A General Assessment
In the late 1990s there was a renewed interest in old Māori arcane lore among Māori Latter-day Saints. The informal wānanga held by Heriwini Jones were for several years an important source for convert baptism and reactivation; followed by other similar and related public presentations by Cleve Barlow and others,91 as well as the remarkable collection of photographs taken by Latter-day Saint missionaries and assembled by Rangi Parker, which provides a visual record of Māori Saints.92 This seems to me to have prepared the way for Selwyn Kātene’s fine series of books on remarkable early Māori Latter-day Saints.
This second volume of essays assembled by Kātene helps to flesh out and correct details in the truly singular Māori Latter-day Saint historical [Page 227]narrative. Like the previous volume in this series, By Their Fruits helps to remedy omissions and defects in earlier sectarian and secular accounts of the faith of Māori Latter-day Saints. These two volumes should also help current Latter-day Saints, both Māori and Pākehā, to better understand why and how the Church of Jesus Christ, beginning in the 1880s, rapidly became essentially a Māori community of Saints, at least for the next eight decades.

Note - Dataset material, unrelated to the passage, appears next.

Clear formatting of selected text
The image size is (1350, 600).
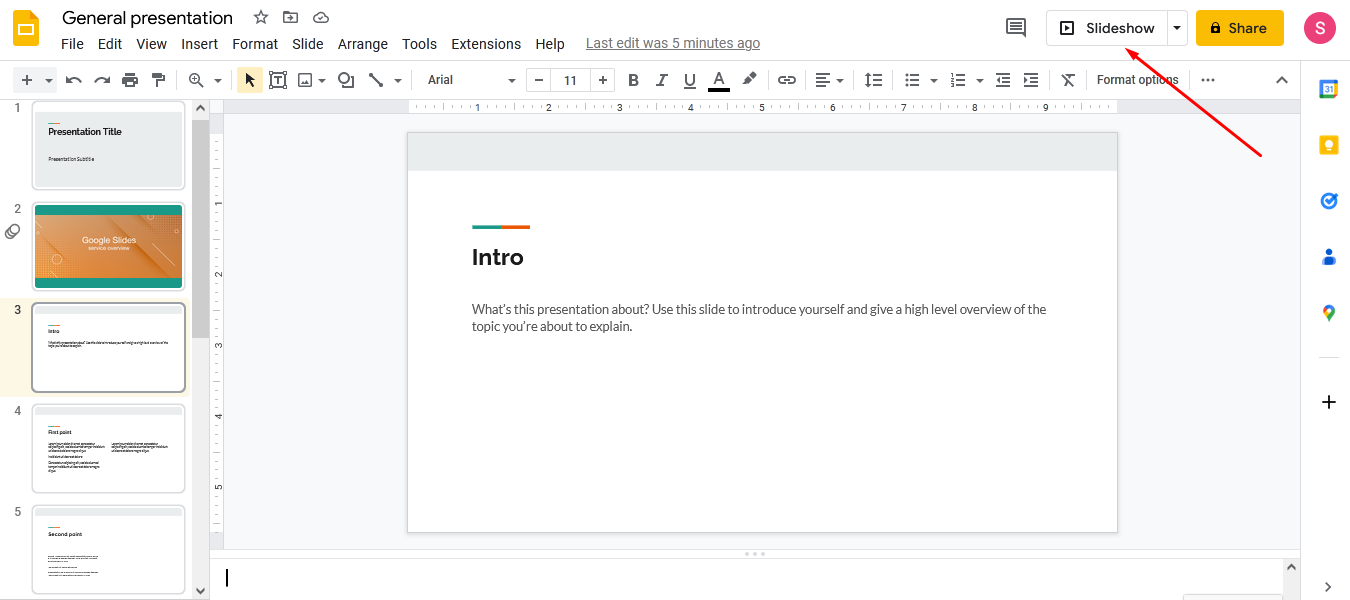tap(1067, 79)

In addition, knowing more about the faith journey of specific individual Māori who became Latter-day Saints should help contemporary Māori remember and thereby also emulate those early Saints in their own endeavor to become genuine disciples of Jesus Christ. This, I believe, is a crucial role of this series of volumes. Accounts of the discipleship of early Māori Saints will also, I believe, help build and sustain the Kingdom of God by reinforcing the shield that the restored gospel has provided Māori Saints from the continuing ravages of colonization that challenge indigenous peoples everywhere.
Those who currently identify as Māori and are faithful Latter-day Saints have been liberated from the usual temptations that every human being faces during their mortal probation, and also from the additional evils thrust upon indigenous peoples everywhere by European colonization.

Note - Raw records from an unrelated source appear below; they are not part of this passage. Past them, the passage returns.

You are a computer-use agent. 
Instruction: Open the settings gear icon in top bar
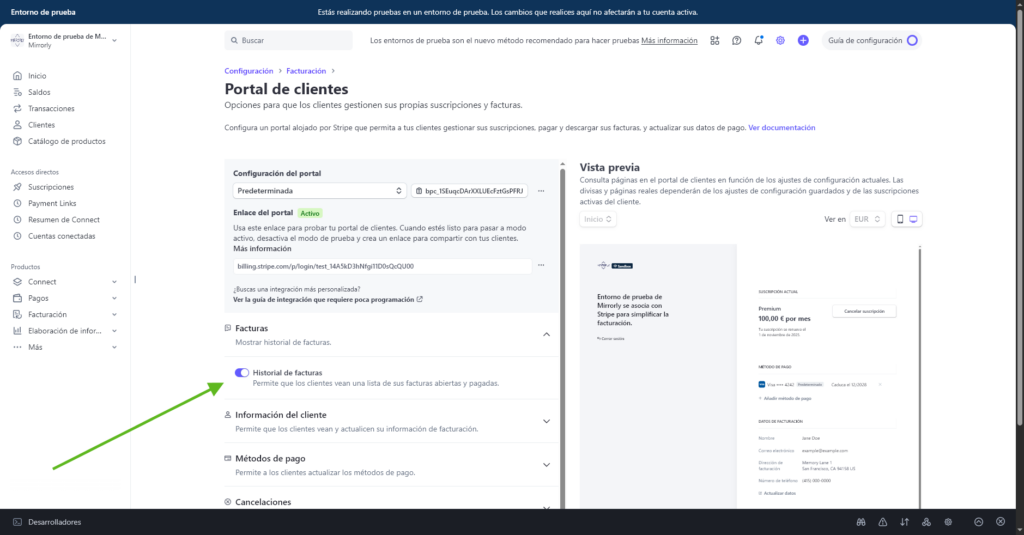[781, 41]
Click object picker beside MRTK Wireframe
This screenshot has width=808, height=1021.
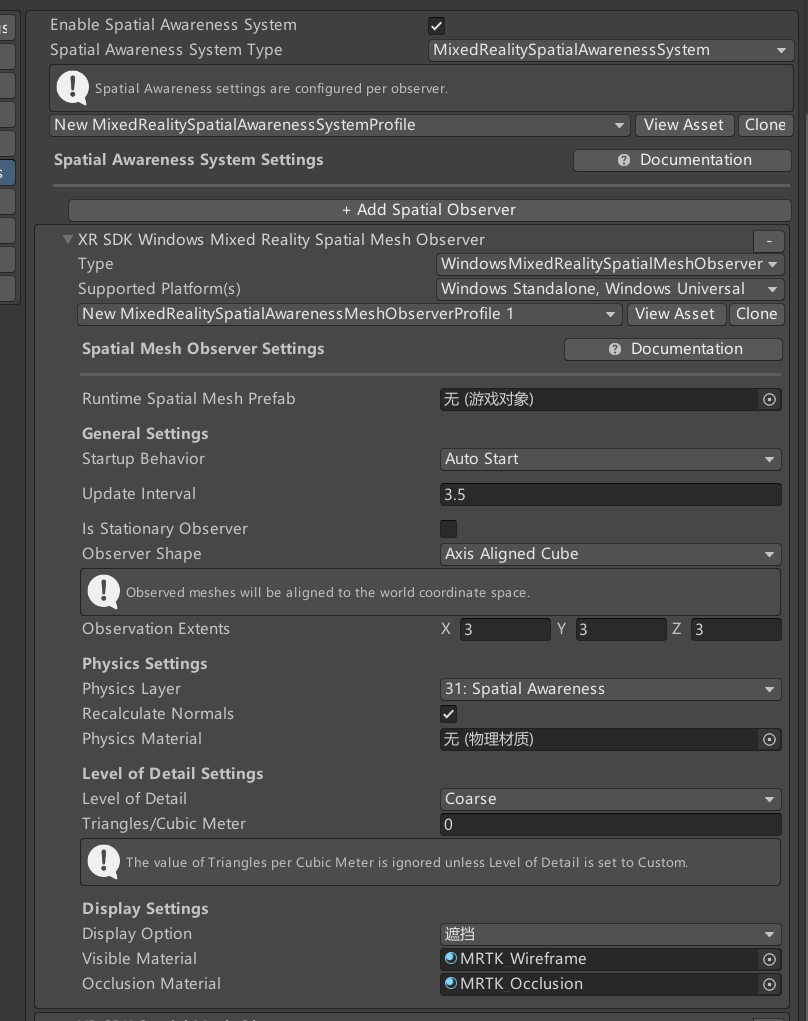(x=769, y=959)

This fine collection of essays provides evidence of the sanctifying work of the Wairua Tapu (Holy Spirit) in the lives of some memorable Hunga Tapu (Saints), who also often found very good reasons and proper ways to resist the very corrosive acids of secular modernity. The Māori Latter-day Saint historical narrative should not be constricted by secular religious studies explanations and categories. I am therefore pleased that Māori, who are not in thrall to such explanations, are now striving to recover available sources and thereby add to and also amend portions of the truly remarkable Māori Latter-day Saint historical narrative.
Despite the death we all face, those determined to be genuinely Saints by seeking sanctification can now thereby enjoy the hope for a truly glorious life after life with their loved ones in the highest heaven, without the disappointments and debilities we all face as we endure our mortal probation.